• _Brief_
Output every entry exactly as it appears.

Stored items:
==================================================

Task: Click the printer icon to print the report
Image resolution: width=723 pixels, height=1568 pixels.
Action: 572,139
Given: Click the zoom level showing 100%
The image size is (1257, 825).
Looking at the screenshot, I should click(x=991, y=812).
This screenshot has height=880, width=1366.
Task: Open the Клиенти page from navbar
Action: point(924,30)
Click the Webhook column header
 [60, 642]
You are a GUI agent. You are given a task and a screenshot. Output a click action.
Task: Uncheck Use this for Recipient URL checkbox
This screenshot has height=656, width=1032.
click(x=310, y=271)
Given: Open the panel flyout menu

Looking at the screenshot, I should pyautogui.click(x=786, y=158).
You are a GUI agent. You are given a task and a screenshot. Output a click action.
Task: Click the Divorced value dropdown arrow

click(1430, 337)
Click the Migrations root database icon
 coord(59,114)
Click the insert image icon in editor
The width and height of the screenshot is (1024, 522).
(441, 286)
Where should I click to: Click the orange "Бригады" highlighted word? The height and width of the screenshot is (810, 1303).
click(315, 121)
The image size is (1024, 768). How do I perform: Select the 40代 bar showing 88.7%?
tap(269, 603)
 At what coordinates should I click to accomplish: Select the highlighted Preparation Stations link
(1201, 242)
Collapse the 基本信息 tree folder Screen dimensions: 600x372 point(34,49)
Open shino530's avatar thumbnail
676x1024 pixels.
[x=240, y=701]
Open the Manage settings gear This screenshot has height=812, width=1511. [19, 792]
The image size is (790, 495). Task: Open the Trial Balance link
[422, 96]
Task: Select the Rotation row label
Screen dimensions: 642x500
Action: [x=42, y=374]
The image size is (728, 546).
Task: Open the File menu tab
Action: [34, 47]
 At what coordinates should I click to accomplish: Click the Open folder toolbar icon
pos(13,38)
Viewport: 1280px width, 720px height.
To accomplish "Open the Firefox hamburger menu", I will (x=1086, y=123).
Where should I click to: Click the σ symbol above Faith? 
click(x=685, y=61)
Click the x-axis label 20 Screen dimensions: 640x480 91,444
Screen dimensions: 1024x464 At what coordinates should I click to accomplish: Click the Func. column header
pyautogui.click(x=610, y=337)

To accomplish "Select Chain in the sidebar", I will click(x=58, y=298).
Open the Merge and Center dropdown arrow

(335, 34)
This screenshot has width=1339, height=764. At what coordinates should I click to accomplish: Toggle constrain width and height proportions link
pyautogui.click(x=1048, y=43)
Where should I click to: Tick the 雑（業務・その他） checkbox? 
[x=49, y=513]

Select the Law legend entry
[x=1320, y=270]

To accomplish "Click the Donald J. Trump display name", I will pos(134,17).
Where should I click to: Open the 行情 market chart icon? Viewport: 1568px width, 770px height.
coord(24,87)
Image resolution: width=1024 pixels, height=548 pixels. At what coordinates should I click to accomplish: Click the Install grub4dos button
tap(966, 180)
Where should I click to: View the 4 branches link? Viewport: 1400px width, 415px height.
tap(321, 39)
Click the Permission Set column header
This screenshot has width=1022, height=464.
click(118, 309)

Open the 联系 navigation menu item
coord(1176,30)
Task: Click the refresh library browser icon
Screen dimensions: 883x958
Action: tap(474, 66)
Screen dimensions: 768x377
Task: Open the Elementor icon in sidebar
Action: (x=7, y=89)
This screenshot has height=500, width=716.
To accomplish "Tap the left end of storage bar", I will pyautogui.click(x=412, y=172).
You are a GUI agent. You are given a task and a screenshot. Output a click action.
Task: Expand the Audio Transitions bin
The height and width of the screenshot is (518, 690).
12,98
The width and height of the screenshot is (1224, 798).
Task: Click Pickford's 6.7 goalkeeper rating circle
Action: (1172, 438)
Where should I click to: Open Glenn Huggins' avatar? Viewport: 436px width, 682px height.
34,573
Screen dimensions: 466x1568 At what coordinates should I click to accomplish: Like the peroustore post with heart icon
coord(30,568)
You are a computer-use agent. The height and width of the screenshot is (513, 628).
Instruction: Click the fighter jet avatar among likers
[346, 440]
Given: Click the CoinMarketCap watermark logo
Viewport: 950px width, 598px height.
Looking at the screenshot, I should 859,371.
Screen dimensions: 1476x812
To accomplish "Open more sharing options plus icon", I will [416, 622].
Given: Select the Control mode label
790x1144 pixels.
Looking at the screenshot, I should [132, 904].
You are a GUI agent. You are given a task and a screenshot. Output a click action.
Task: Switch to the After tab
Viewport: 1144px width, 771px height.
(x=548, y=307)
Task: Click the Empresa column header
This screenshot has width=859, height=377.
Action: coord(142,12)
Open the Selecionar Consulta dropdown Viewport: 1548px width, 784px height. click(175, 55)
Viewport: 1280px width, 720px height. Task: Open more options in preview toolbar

==================================================

• _Answer space_
Task: Click the printer icon to print the report
Image resolution: width=723 pixels, height=1568 pixels.
Action: 572,139
Given: Click the zoom level showing 100%
The image size is (1257, 825).
Looking at the screenshot, I should click(x=991, y=812).
This screenshot has height=880, width=1366.
Task: Open the Клиенти page from navbar
Action: point(924,30)
Click the Webhook column header
 [60, 642]
You are a GUI agent. You are given a task and a screenshot. Output a click action.
Task: Uncheck Use this for Recipient URL checkbox
This screenshot has height=656, width=1032.
click(x=310, y=271)
Given: Open the panel flyout menu

Looking at the screenshot, I should pyautogui.click(x=786, y=158).
You are a GUI agent. You are given a task and a screenshot. Output a click action.
Task: Click the Divorced value dropdown arrow

click(1430, 337)
Click the Migrations root database icon
 coord(59,114)
Click the insert image icon in editor
The width and height of the screenshot is (1024, 522).
(441, 286)
Where should I click to: Click the orange "Бригады" highlighted word? The height and width of the screenshot is (810, 1303).
click(315, 121)
The image size is (1024, 768). How do I perform: Select the 40代 bar showing 88.7%?
tap(269, 603)
 At what coordinates should I click to accomplish: Select the highlighted Preparation Stations link
(1201, 242)
Collapse the 基本信息 tree folder Screen dimensions: 600x372 point(34,49)
Open shino530's avatar thumbnail
676x1024 pixels.
[x=240, y=701]
Open the Manage settings gear This screenshot has height=812, width=1511. [19, 792]
The image size is (790, 495). Task: Open the Trial Balance link
[422, 96]
Task: Select the Rotation row label
Screen dimensions: 642x500
Action: [x=42, y=374]
The image size is (728, 546).
Task: Open the File menu tab
Action: [34, 47]
 At what coordinates should I click to accomplish: Click the Open folder toolbar icon
pos(13,38)
Viewport: 1280px width, 720px height.
To accomplish "Open the Firefox hamburger menu", I will (x=1086, y=123).
Where should I click to: Click the σ symbol above Faith? 
click(x=685, y=61)
Click the x-axis label 20 Screen dimensions: 640x480 91,444
Screen dimensions: 1024x464 At what coordinates should I click to accomplish: Click the Func. column header
pyautogui.click(x=610, y=337)

To accomplish "Select Chain in the sidebar", I will click(x=58, y=298).
Open the Merge and Center dropdown arrow

(335, 34)
This screenshot has width=1339, height=764. At what coordinates should I click to accomplish: Toggle constrain width and height proportions link
pyautogui.click(x=1048, y=43)
Where should I click to: Tick the 雑（業務・その他） checkbox? 
[x=49, y=513]

Select the Law legend entry
[x=1320, y=270]

To accomplish "Click the Donald J. Trump display name", I will pos(134,17).
Where should I click to: Open the 行情 market chart icon? Viewport: 1568px width, 770px height.
coord(24,87)
Image resolution: width=1024 pixels, height=548 pixels. At what coordinates should I click to accomplish: Click the Install grub4dos button
tap(966, 180)
Where should I click to: View the 4 branches link? Viewport: 1400px width, 415px height.
tap(321, 39)
Click the Permission Set column header
This screenshot has width=1022, height=464.
click(118, 309)

Open the 联系 navigation menu item
coord(1176,30)
Task: Click the refresh library browser icon
Screen dimensions: 883x958
Action: tap(474, 66)
Screen dimensions: 768x377
Task: Open the Elementor icon in sidebar
Action: (x=7, y=89)
This screenshot has height=500, width=716.
To accomplish "Tap the left end of storage bar", I will pyautogui.click(x=412, y=172).
You are a GUI agent. You are given a task and a screenshot. Output a click action.
Task: Expand the Audio Transitions bin
The height and width of the screenshot is (518, 690).
12,98
The width and height of the screenshot is (1224, 798).
Task: Click Pickford's 6.7 goalkeeper rating circle
Action: (1172, 438)
Where should I click to: Open Glenn Huggins' avatar? Viewport: 436px width, 682px height.
34,573
Screen dimensions: 466x1568 At what coordinates should I click to accomplish: Like the peroustore post with heart icon
coord(30,568)
You are a computer-use agent. The height and width of the screenshot is (513, 628).
Instruction: Click the fighter jet avatar among likers
[346, 440]
Given: Click the CoinMarketCap watermark logo
Viewport: 950px width, 598px height.
Looking at the screenshot, I should 859,371.
Screen dimensions: 1476x812
To accomplish "Open more sharing options plus icon", I will [416, 622].
Given: Select the Control mode label
790x1144 pixels.
Looking at the screenshot, I should [132, 904].
You are a GUI agent. You are given a task and a screenshot. Output a click action.
Task: Switch to the After tab
Viewport: 1144px width, 771px height.
(x=548, y=307)
Task: Click the Empresa column header
This screenshot has width=859, height=377.
Action: coord(142,12)
Open the Selecionar Consulta dropdown Viewport: 1548px width, 784px height. click(175, 55)
Viewport: 1280px width, 720px height. Task: Open more options in preview toolbar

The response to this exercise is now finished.